PROBLEM REQUIREMENTS:
Print exactly the lines from the one that contains "Task: Delete folder 123 using trash icon" through the last line of the material, both included, and leave out all pictures.

THE INPUT:
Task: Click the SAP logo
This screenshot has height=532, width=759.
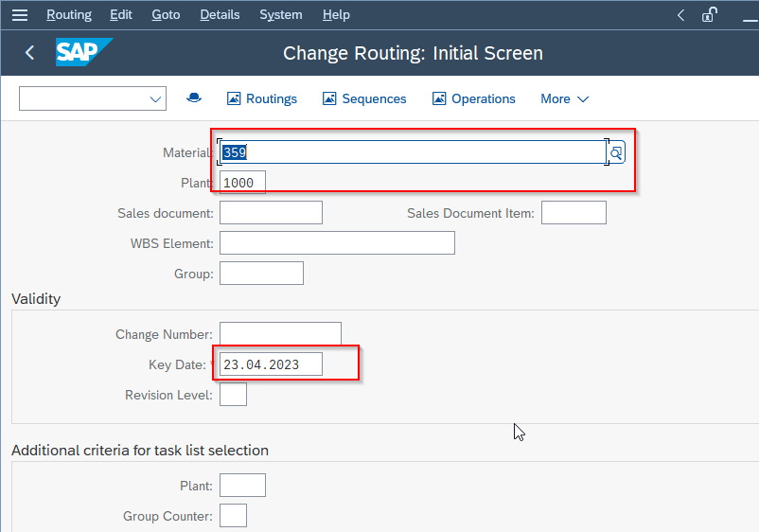Action: 84,52
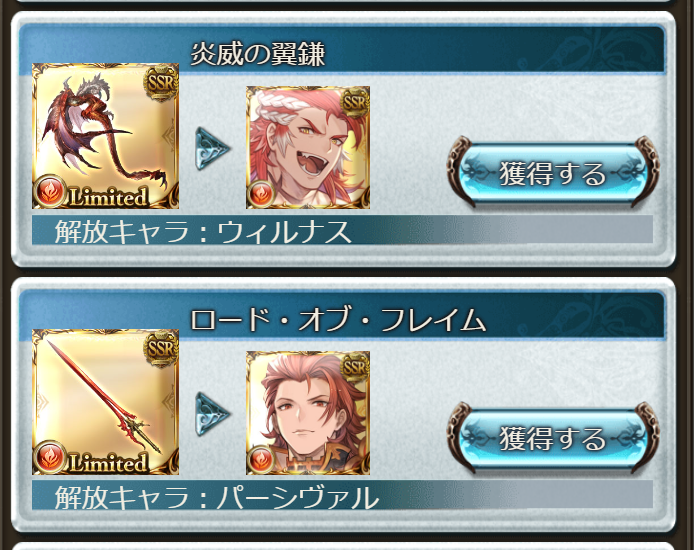
Task: Click the 炎威の翼鎌 scythe weapon thumbnail
Action: click(105, 136)
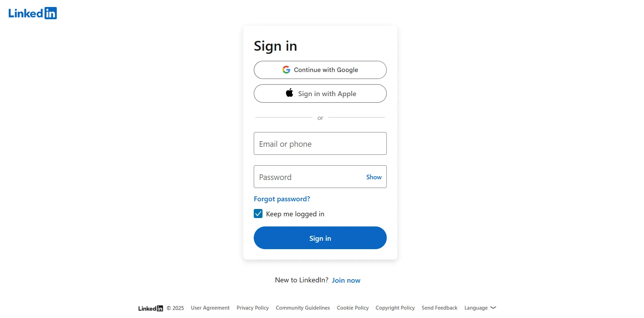The width and height of the screenshot is (644, 318).
Task: Select Sign in with Apple
Action: pos(320,93)
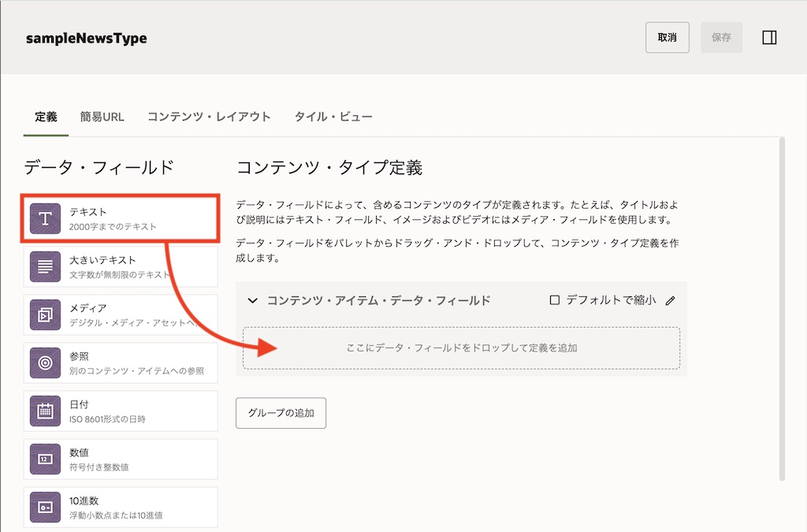Screen dimensions: 807x532
Task: Click the Large Text (大きいテキスト) field icon
Action: [x=46, y=266]

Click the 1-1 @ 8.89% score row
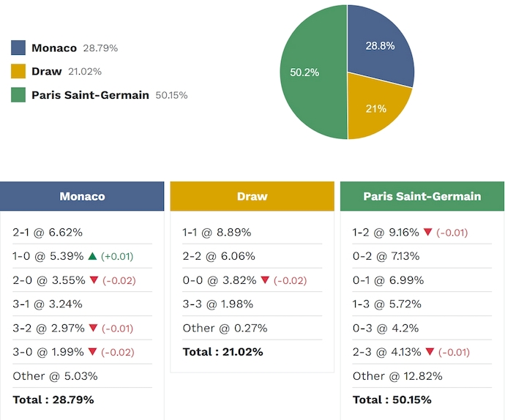click(217, 233)
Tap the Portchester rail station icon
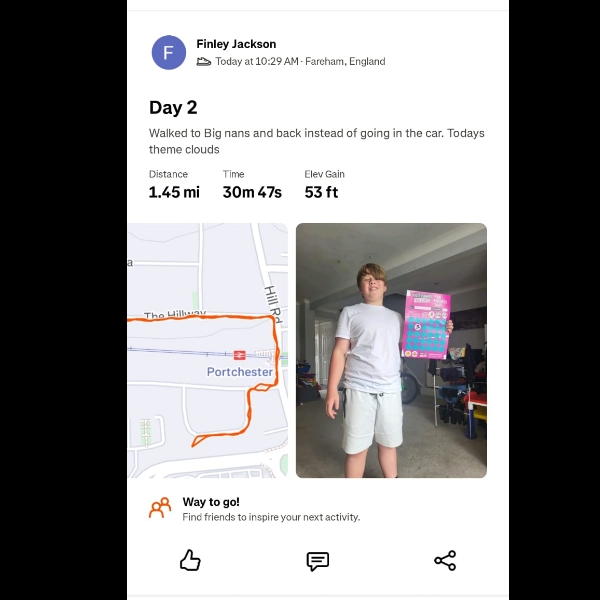This screenshot has width=600, height=600. click(240, 355)
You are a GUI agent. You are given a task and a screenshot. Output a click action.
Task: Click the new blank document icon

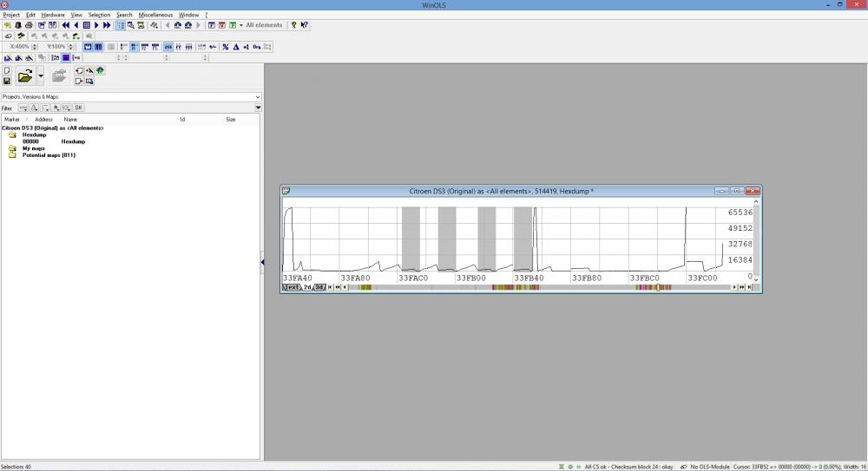[x=7, y=70]
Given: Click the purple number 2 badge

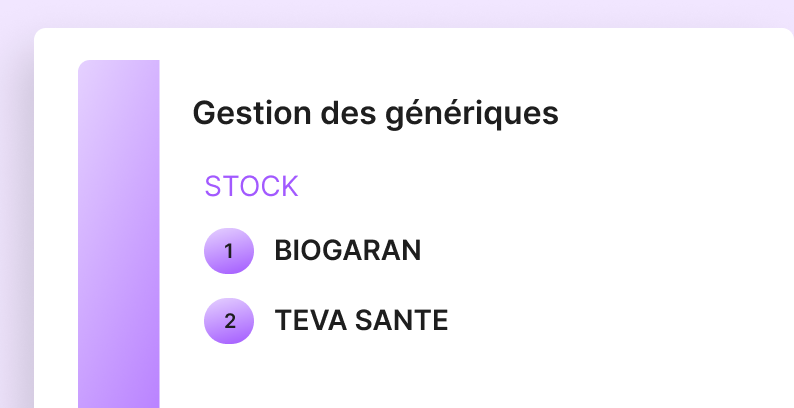Looking at the screenshot, I should [x=229, y=321].
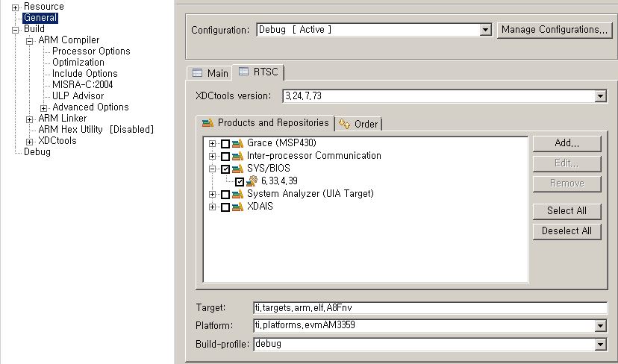The width and height of the screenshot is (618, 364).
Task: Click the XDAIS product icon
Action: (237, 207)
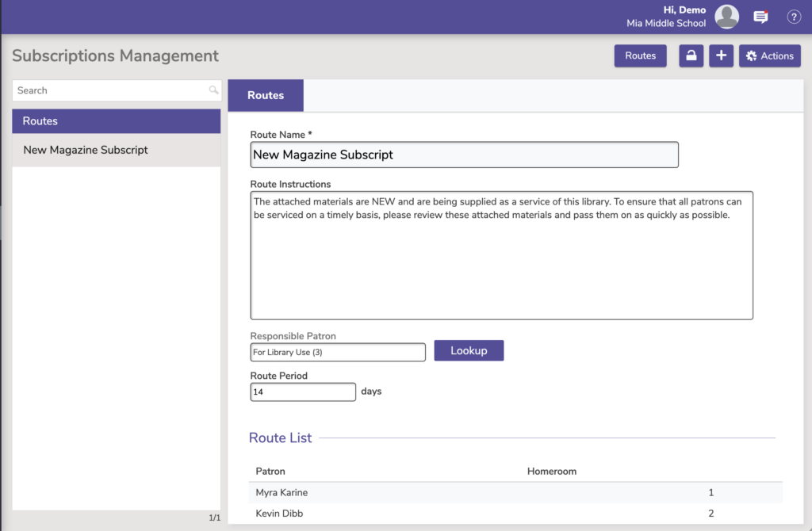This screenshot has height=531, width=812.
Task: Click the search magnifier icon
Action: tap(213, 90)
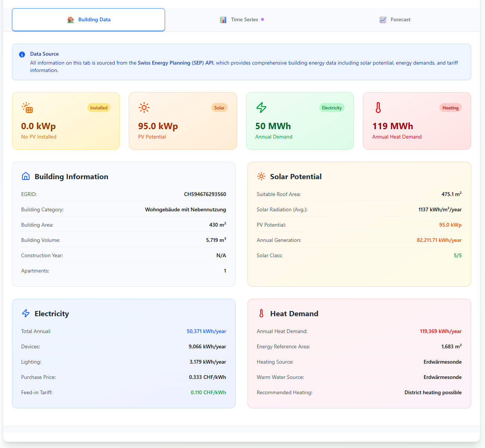The image size is (485, 448).
Task: Click the Installed badge
Action: (99, 108)
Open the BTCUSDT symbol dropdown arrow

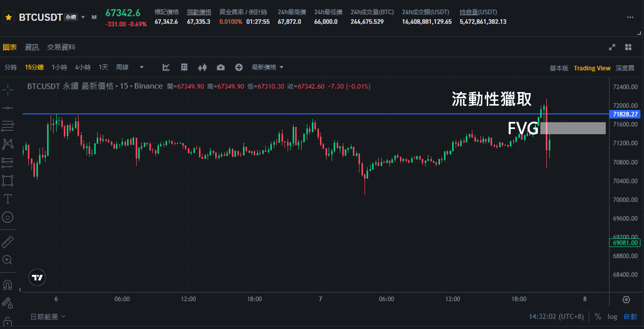(x=83, y=17)
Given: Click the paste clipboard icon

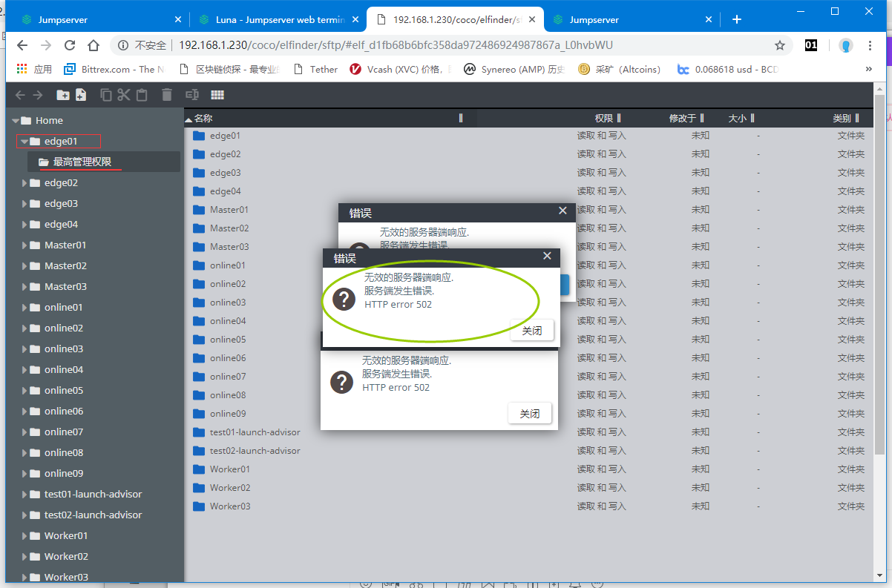Looking at the screenshot, I should click(x=142, y=95).
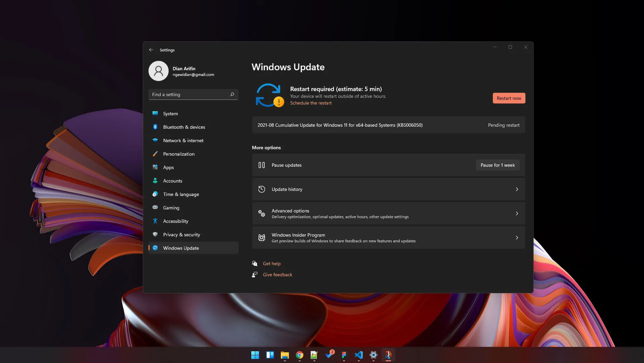Launch Google Chrome from taskbar
Screen dimensions: 644x363
pyautogui.click(x=299, y=355)
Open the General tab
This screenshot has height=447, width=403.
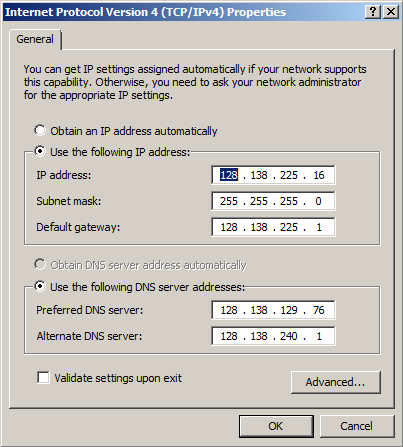click(35, 39)
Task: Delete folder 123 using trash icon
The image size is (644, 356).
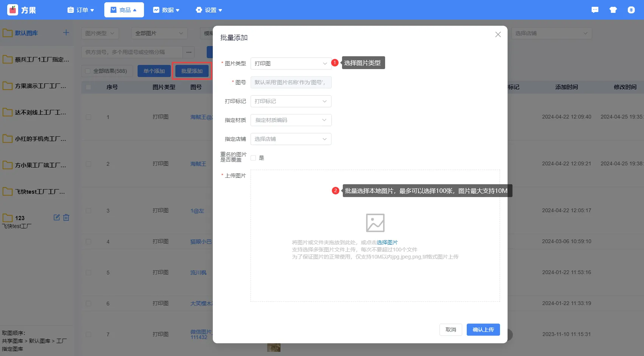Action: 66,217
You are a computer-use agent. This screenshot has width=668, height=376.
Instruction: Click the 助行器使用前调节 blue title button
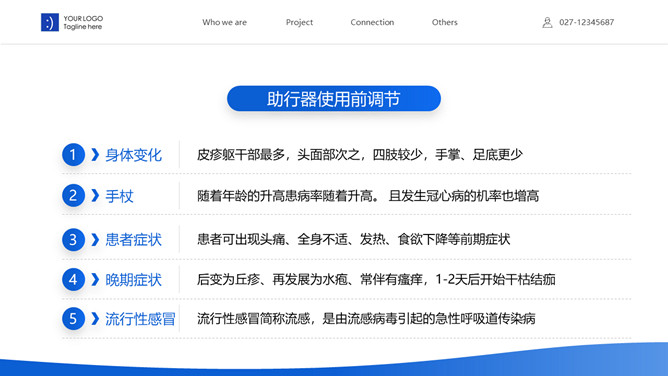(334, 99)
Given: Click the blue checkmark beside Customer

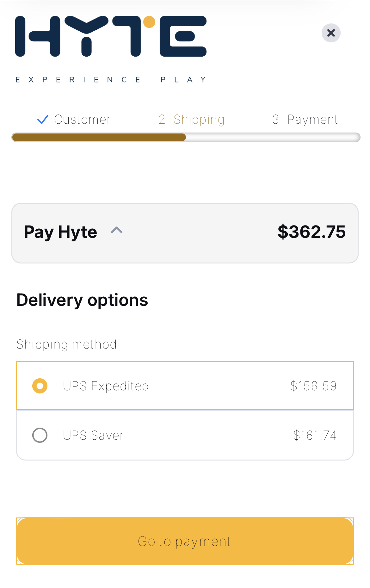Looking at the screenshot, I should [43, 120].
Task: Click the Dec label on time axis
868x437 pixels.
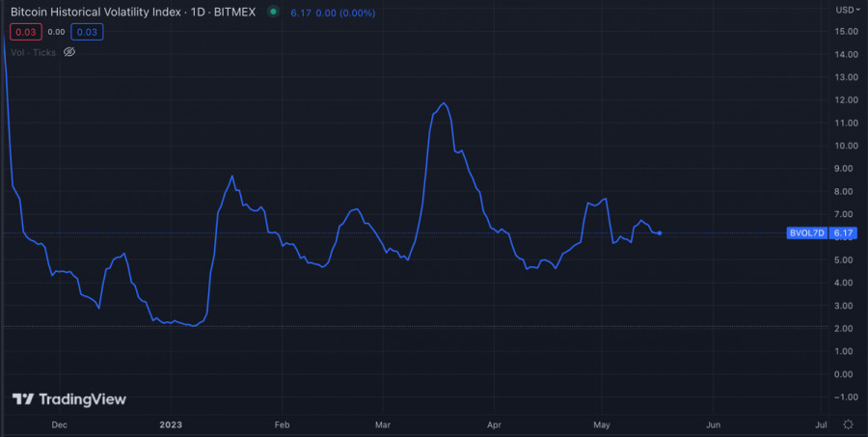Action: pos(58,424)
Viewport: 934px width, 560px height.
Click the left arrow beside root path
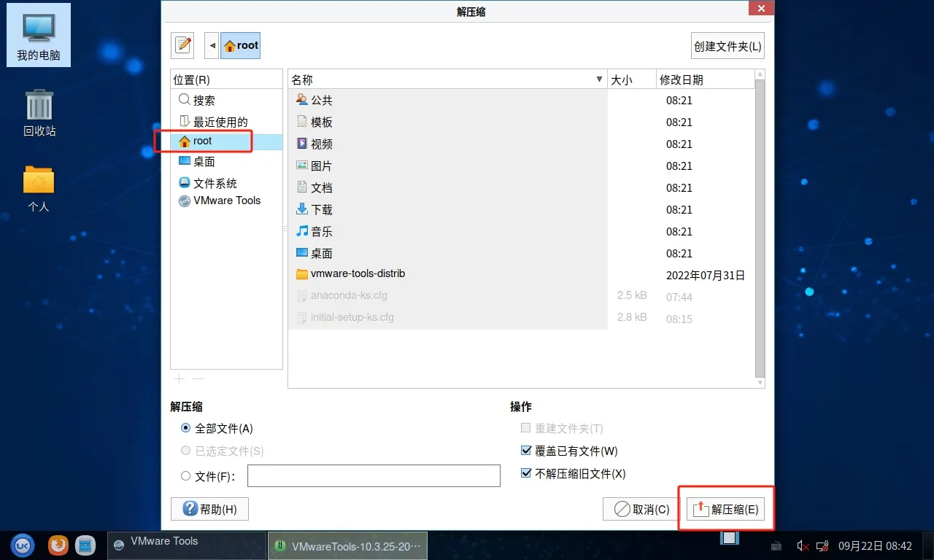point(212,45)

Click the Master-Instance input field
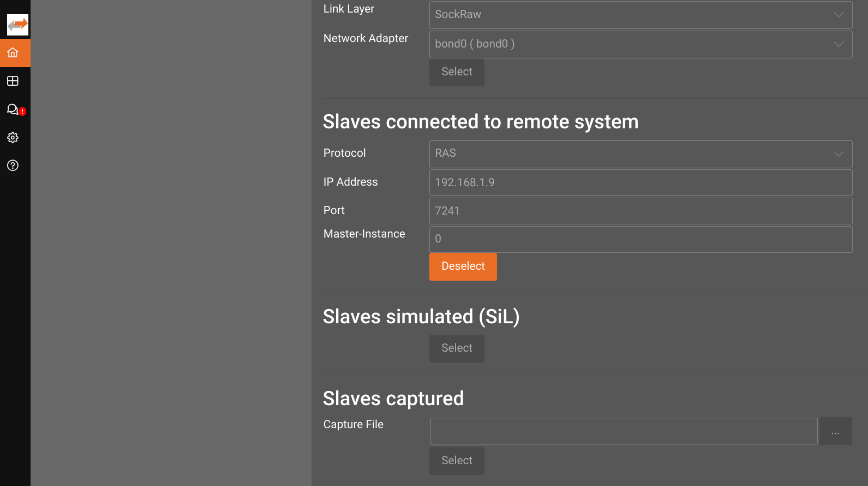(640, 239)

RESULT OF THIS EXERCISE:
Task: Delete folder 123 using trash icon
The image size is (644, 356).
Action: 66,217
You are a computer-use agent. This screenshot has width=668, height=376.
Instruction: Click the 助行器使用前调节 blue title button
(334, 99)
Given: Click the blue checkmark beside Customer

Looking at the screenshot, I should [43, 120].
Task: Click the Dec label on time axis
868x437 pixels.
Action: pos(58,424)
Viewport: 934px width, 560px height.
Click the left arrow beside root path
point(212,45)

Click the Master-Instance input field
(640, 239)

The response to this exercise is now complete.